2) Pressed for space to store the silver it planned to acquire, JPM opened its own COMEX warehouse in April 2011 and from zero ounces in 2011, that warehouse has turned into the biggest COMEX silver warehouse of all with nearly 55 million ounces on deposit. The start date proves intent by JPMorgan to acquire silver.
3) In 2012, JPMorgan physically transferred 100 million ounces of silver from its own custodial warehouse for SLV to the Brinks warehouse in London, leaving ample space in the former SLV warehouse to store 100 to 200 million ounces of silver that would come to be owned by JPMorgan and that would never require public disclosure. This is the most plausible explanation for why JPMorgan would move the silver to the Brinks warehouse. All the movements of metal out of SLV over the years, reeks of JPMorgan converting SLV shares to metal to be stored in its own warehouse in London on an undisclosed basis. An easy 200 million ounces can be accounted for in this manner.
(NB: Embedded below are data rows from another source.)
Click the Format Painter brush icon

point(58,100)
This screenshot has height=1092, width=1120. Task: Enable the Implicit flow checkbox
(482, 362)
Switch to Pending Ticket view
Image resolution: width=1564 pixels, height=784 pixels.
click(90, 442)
4) The unusual and unprecedented turnover of physical silver in the COMEX-approved silver warehouses that began in April 2011 suggests to me that JPMorgan has been causing the movement in its quest to acquire physical silver. An easy 100 million ounces acquired by JPMorgan can be deduced from the more than 750 million ounces turned over in the COMEX warehouses over the past four years. How hard would it be for JPMorgan to “skim” 100 million ounces off a turnover of 750 million ounces?
5) The recent acceptance of more than 10 million ounces on COMEX futures deliveries and the physical movement of most of that metal into the JPM COMEX warehouse is a mere fraction of the total amount of silver JPMorgan has acquired over the past four years, but it is clearly the most transparent and may point to JPMorgan reaching the maximum amount of physical silver it intends to acquire, indicating we may be close to when the bank decides to let silver prices rise.
I’m using the number of 350 million ounces as what JPMorgan has acquired, but the real amount may be in excess of 500 million ounces. I’m being somewhat conservative in saying 350 million ounces because I’m worried that those who deny that JPM has acquired any physical silver heads might explode if the number is closer to half a billion ounces. I’m not looking for anyone to lose their minds, but to understand what these facts mean.